━━━ Extracted entries ━━━

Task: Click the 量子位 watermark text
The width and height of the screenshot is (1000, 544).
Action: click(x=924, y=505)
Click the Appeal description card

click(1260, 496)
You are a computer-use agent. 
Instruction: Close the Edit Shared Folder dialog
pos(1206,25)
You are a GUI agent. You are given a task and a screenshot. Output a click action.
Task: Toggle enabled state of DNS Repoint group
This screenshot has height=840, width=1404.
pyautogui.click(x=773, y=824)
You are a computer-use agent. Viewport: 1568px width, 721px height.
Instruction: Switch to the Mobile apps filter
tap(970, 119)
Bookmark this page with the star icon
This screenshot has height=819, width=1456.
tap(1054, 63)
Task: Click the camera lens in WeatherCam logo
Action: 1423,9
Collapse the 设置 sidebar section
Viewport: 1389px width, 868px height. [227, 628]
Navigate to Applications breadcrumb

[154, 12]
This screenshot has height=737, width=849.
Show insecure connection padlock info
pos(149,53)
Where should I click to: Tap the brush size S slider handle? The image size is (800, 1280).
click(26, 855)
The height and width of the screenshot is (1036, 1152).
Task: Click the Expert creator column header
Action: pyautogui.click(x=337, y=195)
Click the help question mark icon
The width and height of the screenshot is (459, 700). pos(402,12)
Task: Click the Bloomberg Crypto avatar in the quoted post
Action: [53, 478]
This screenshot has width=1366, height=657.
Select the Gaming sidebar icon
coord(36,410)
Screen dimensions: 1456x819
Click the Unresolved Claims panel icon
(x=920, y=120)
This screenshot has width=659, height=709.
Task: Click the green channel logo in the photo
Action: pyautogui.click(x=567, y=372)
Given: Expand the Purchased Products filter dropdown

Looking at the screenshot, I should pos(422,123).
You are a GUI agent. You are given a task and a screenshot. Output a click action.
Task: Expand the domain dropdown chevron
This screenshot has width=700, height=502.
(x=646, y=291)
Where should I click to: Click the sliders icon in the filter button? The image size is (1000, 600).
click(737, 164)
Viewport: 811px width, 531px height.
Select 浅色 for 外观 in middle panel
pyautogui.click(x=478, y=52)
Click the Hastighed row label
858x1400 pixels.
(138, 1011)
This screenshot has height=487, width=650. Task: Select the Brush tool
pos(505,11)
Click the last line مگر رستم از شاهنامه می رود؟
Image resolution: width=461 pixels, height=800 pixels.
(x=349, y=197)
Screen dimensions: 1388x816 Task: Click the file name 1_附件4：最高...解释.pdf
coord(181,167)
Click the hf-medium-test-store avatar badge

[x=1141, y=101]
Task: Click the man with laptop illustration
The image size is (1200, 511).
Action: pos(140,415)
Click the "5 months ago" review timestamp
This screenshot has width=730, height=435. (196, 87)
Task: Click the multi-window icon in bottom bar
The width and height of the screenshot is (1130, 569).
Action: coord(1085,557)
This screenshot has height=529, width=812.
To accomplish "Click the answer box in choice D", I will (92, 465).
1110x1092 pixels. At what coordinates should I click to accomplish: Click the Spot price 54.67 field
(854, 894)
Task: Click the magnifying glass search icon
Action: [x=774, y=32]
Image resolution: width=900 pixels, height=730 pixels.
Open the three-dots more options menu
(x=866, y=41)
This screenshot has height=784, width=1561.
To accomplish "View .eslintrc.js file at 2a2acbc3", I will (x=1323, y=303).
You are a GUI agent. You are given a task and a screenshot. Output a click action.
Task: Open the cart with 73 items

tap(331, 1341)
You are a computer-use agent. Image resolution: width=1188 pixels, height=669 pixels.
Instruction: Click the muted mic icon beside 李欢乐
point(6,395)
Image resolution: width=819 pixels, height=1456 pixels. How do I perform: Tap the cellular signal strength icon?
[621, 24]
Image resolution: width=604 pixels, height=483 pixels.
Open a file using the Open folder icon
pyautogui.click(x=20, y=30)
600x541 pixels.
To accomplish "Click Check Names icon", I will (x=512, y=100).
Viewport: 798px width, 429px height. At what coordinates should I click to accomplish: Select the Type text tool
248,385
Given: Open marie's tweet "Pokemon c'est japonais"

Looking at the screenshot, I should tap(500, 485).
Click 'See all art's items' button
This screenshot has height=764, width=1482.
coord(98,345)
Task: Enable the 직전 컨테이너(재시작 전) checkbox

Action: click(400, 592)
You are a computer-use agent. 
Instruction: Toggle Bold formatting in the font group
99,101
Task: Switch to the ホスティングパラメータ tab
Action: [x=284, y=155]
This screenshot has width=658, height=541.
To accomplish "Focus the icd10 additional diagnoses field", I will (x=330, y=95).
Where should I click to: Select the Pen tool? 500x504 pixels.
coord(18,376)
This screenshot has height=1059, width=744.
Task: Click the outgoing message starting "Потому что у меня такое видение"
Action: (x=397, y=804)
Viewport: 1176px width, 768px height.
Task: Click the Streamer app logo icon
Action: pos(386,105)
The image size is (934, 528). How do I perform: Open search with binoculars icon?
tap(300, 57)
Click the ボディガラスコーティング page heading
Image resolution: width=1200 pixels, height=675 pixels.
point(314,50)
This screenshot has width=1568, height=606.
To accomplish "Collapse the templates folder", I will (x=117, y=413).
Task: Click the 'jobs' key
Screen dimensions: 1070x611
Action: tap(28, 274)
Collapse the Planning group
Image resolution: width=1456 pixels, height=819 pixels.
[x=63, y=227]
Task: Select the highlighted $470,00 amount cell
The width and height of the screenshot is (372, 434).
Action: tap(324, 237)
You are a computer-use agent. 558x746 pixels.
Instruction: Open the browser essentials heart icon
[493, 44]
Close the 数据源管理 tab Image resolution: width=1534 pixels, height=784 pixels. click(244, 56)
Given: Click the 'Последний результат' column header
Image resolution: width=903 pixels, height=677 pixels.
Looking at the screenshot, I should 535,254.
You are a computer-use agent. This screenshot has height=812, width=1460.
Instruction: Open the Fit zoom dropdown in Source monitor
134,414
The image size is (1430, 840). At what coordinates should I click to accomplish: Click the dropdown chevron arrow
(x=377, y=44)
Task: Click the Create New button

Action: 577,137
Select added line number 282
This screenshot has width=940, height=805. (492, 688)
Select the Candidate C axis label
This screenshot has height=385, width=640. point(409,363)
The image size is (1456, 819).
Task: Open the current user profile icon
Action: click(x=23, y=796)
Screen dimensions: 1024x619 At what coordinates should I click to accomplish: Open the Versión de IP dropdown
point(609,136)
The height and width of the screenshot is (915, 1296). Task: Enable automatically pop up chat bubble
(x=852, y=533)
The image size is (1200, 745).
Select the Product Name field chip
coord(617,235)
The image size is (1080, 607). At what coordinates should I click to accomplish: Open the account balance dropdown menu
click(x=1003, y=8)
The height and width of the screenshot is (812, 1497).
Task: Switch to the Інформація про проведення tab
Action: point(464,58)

━━━

* Task details *
Collect every line from the material above that contains the string "perform", with case taken into account.

* Result *
Image resolution: width=819 pixels, height=1456 pixels. How do I perform: Tap the cellular signal strength icon?
The image size is (934, 528). How do I perform: Open search with binoculars icon?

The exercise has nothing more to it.